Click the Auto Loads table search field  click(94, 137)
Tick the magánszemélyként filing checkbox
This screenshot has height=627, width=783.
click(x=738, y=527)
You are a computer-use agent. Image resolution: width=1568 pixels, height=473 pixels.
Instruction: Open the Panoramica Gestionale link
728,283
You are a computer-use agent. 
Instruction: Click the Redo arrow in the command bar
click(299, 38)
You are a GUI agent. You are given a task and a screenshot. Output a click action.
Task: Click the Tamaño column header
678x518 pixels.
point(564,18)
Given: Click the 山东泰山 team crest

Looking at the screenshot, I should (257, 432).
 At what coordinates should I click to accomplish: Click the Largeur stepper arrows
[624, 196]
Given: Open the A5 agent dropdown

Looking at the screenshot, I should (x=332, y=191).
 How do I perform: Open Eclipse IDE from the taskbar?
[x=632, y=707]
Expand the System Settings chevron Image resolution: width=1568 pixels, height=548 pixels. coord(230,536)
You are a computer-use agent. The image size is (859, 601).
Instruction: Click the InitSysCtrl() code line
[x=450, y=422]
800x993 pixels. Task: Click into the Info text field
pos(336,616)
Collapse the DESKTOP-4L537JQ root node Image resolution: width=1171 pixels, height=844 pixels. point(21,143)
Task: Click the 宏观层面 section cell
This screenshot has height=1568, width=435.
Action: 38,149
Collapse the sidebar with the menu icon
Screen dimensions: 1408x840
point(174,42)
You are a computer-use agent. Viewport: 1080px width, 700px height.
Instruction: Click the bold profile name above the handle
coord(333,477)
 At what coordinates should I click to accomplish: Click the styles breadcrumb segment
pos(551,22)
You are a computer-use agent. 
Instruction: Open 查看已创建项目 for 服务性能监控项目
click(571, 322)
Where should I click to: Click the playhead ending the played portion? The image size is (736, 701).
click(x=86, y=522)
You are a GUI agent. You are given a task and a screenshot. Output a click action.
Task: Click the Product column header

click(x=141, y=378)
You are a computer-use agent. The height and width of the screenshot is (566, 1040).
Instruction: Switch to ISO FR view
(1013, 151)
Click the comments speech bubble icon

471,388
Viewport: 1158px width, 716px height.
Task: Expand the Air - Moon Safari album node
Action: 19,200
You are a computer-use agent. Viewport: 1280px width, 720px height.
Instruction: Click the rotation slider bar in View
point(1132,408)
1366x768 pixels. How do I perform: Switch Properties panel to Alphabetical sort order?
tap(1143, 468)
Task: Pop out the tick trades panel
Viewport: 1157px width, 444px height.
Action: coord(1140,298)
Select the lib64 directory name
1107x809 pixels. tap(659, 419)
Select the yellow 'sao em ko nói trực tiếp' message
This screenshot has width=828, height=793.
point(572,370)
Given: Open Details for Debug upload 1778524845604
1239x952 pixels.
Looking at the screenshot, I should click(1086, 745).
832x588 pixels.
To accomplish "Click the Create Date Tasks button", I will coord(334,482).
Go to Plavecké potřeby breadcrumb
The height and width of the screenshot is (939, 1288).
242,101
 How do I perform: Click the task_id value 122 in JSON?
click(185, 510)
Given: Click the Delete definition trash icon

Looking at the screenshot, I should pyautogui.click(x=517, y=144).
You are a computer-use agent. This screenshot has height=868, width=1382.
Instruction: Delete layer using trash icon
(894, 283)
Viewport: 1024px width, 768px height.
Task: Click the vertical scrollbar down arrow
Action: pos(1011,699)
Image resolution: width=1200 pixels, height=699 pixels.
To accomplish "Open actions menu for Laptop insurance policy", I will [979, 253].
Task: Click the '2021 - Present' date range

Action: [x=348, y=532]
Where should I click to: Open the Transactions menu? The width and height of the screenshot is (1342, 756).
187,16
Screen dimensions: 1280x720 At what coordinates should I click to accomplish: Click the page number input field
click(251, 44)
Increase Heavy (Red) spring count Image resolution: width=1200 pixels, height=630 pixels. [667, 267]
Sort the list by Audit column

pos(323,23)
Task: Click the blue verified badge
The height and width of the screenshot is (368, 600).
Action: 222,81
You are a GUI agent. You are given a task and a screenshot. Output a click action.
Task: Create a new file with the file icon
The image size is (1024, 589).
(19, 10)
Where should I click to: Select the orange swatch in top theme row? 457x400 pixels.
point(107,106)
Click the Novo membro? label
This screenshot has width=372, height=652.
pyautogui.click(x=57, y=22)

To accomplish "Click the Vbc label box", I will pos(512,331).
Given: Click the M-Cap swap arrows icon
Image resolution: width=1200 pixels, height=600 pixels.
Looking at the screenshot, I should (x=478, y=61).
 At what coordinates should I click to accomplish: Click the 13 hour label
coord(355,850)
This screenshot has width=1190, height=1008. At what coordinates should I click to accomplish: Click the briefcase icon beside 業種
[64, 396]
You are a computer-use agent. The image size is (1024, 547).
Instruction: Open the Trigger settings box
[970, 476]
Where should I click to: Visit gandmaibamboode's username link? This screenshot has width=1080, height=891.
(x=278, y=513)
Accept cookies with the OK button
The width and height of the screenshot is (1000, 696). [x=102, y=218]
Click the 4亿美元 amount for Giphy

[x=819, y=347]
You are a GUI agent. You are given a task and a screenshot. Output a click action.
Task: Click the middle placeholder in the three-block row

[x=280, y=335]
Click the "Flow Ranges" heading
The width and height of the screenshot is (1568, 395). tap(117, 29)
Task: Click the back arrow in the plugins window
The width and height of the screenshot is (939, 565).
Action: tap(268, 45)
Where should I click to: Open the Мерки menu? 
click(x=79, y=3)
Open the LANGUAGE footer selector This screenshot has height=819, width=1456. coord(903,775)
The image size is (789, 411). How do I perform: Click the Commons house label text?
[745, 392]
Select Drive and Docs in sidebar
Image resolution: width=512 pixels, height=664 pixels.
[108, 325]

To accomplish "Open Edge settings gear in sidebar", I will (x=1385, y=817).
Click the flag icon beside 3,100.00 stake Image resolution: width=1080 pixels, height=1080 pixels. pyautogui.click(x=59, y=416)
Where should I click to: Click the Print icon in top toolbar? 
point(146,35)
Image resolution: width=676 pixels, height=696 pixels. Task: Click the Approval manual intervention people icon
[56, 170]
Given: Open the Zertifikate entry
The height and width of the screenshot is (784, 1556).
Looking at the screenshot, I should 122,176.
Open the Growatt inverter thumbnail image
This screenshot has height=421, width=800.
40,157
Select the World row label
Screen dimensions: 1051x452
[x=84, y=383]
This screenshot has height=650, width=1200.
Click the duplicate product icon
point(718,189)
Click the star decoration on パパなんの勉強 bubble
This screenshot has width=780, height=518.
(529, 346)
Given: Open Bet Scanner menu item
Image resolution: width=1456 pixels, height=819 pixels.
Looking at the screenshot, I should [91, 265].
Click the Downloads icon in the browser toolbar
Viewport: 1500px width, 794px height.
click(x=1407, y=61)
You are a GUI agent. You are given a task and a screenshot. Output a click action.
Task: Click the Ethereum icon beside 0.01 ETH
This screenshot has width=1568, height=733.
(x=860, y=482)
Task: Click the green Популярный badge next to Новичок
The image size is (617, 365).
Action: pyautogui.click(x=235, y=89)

▬▬▬

→ **Task statement**
Rewrite all of the material above, substituting "screen-control agent" for every occurrence of "computer-use agent" and leaving everything else unchanged.

→ **Exercise solution**
Click the Auto Loads table search field  click(94, 137)
Tick the magánszemélyként filing checkbox
This screenshot has height=627, width=783.
click(x=738, y=527)
You are a screen-control agent. Image resolution: width=1568 pixels, height=473 pixels.
Instruction: Open the Panoramica Gestionale link
728,283
You are a screen-control agent. 
Instruction: Click the Redo arrow in the command bar
click(299, 38)
You are a GUI agent. You are given a task and a screenshot. Output a click action.
Task: Click the Tamaño column header
678x518 pixels.
point(564,18)
Given: Click the 山东泰山 team crest

Looking at the screenshot, I should (257, 432).
 At what coordinates should I click to accomplish: Click the Largeur stepper arrows
[624, 196]
Given: Open the A5 agent dropdown

Looking at the screenshot, I should (x=332, y=191).
 How do I perform: Open Eclipse IDE from the taskbar?
[x=632, y=707]
Expand the System Settings chevron Image resolution: width=1568 pixels, height=548 pixels. coord(230,536)
You are a screen-control agent. The image size is (859, 601).
Instruction: Click the InitSysCtrl() code line
[x=450, y=422]
800x993 pixels. Task: Click into the Info text field
pos(336,616)
Collapse the DESKTOP-4L537JQ root node Image resolution: width=1171 pixels, height=844 pixels. point(21,143)
Task: Click the 宏观层面 section cell
This screenshot has height=1568, width=435.
Action: 38,149
Collapse the sidebar with the menu icon
Screen dimensions: 1408x840
point(174,42)
You are a screen-control agent. Viewport: 1080px width, 700px height.
Instruction: Click the bold profile name above the handle
coord(333,477)
 At what coordinates should I click to accomplish: Click the styles breadcrumb segment
pos(551,22)
You are a screen-control agent. 
Instruction: Open 查看已创建项目 for 服务性能监控项目
click(571, 322)
Where should I click to: Click the playhead ending the played portion? The image size is (736, 701).
click(x=86, y=522)
You are a GUI agent. You are given a task and a screenshot. Output a click action.
Task: Click the Product column header

click(x=141, y=378)
You are a screen-control agent. The height and width of the screenshot is (566, 1040).
Instruction: Switch to ISO FR view
(1013, 151)
Click the comments speech bubble icon

471,388
Viewport: 1158px width, 716px height.
Task: Expand the Air - Moon Safari album node
Action: 19,200
You are a screen-control agent. Viewport: 1280px width, 720px height.
Instruction: Click the rotation slider bar in View
point(1132,408)
1366x768 pixels. How do I perform: Switch Properties panel to Alphabetical sort order?
tap(1143, 468)
Task: Pop out the tick trades panel
Viewport: 1157px width, 444px height.
Action: coord(1140,298)
Select the lib64 directory name
1107x809 pixels. tap(659, 419)
Select the yellow 'sao em ko nói trực tiếp' message
This screenshot has width=828, height=793.
point(572,370)
Given: Open Details for Debug upload 1778524845604
1239x952 pixels.
Looking at the screenshot, I should click(1086, 745).
832x588 pixels.
To accomplish "Click the Create Date Tasks button", I will coord(334,482).
Go to Plavecké potřeby breadcrumb
The height and width of the screenshot is (939, 1288).
242,101
 How do I perform: Click the task_id value 122 in JSON?
click(185, 510)
Given: Click the Delete definition trash icon

Looking at the screenshot, I should pyautogui.click(x=517, y=144).
You are a screen-control agent. This screenshot has height=868, width=1382.
Instruction: Delete layer using trash icon
(894, 283)
Viewport: 1024px width, 768px height.
Task: Click the vertical scrollbar down arrow
Action: pos(1011,699)
Image resolution: width=1200 pixels, height=699 pixels.
To accomplish "Open actions menu for Laptop insurance policy", I will [979, 253].
Task: Click the '2021 - Present' date range

Action: [x=348, y=532]
Where should I click to: Open the Transactions menu? The width and height of the screenshot is (1342, 756).
187,16
Screen dimensions: 1280x720 At what coordinates should I click to accomplish: Click the page number input field
click(251, 44)
Increase Heavy (Red) spring count Image resolution: width=1200 pixels, height=630 pixels. [667, 267]
Sort the list by Audit column

pos(323,23)
Task: Click the blue verified badge
The height and width of the screenshot is (368, 600).
Action: 222,81
You are a GUI agent. You are given a task and a screenshot. Output a click action.
Task: Create a new file with the file icon
The image size is (1024, 589).
(19, 10)
Where should I click to: Select the orange swatch in top theme row? 457x400 pixels.
point(107,106)
Click the Novo membro? label
This screenshot has width=372, height=652.
pyautogui.click(x=57, y=22)

To accomplish "Click the Vbc label box", I will pos(512,331).
Given: Click the M-Cap swap arrows icon
Image resolution: width=1200 pixels, height=600 pixels.
Looking at the screenshot, I should (x=478, y=61).
 At what coordinates should I click to accomplish: Click the 13 hour label
coord(355,850)
This screenshot has width=1190, height=1008. At what coordinates should I click to accomplish: Click the briefcase icon beside 業種
[64, 396]
You are a screen-control agent. The image size is (1024, 547).
Instruction: Open the Trigger settings box
[970, 476]
Where should I click to: Visit gandmaibamboode's username link? This screenshot has width=1080, height=891.
(x=278, y=513)
Accept cookies with the OK button
The width and height of the screenshot is (1000, 696). [x=102, y=218]
Click the 4亿美元 amount for Giphy

[x=819, y=347]
You are a GUI agent. You are given a task and a screenshot. Output a click action.
Task: Click the middle placeholder in the three-block row

[x=280, y=335]
Click the "Flow Ranges" heading
The width and height of the screenshot is (1568, 395). tap(117, 29)
Task: Click the back arrow in the plugins window
The width and height of the screenshot is (939, 565).
Action: tap(268, 45)
Where should I click to: Open the Мерки menu? 
click(x=79, y=3)
Open the LANGUAGE footer selector This screenshot has height=819, width=1456. coord(903,775)
The image size is (789, 411). How do I perform: Click the Commons house label text?
[745, 392]
Select Drive and Docs in sidebar
Image resolution: width=512 pixels, height=664 pixels.
[108, 325]

To accomplish "Open Edge settings gear in sidebar", I will (x=1385, y=817).
Click the flag icon beside 3,100.00 stake Image resolution: width=1080 pixels, height=1080 pixels. pyautogui.click(x=59, y=416)
Where should I click to: Click the Print icon in top toolbar? 
point(146,35)
Image resolution: width=676 pixels, height=696 pixels. Task: Click the Approval manual intervention people icon
[56, 170]
Given: Open the Zertifikate entry
The height and width of the screenshot is (784, 1556).
Looking at the screenshot, I should 122,176.
Open the Growatt inverter thumbnail image
This screenshot has height=421, width=800.
40,157
Select the World row label
Screen dimensions: 1051x452
[x=84, y=383]
This screenshot has height=650, width=1200.
Click the duplicate product icon
point(718,189)
Click the star decoration on パパなんの勉強 bubble
This screenshot has width=780, height=518.
(529, 346)
Given: Open Bet Scanner menu item
Image resolution: width=1456 pixels, height=819 pixels.
Looking at the screenshot, I should [91, 265].
Click the Downloads icon in the browser toolbar
Viewport: 1500px width, 794px height.
click(x=1407, y=61)
You are a GUI agent. You are given a task and a screenshot. Output a click action.
Task: Click the Ethereum icon beside 0.01 ETH
This screenshot has width=1568, height=733.
(x=860, y=482)
Task: Click the green Популярный badge next to Новичок
The image size is (617, 365).
Action: pyautogui.click(x=235, y=89)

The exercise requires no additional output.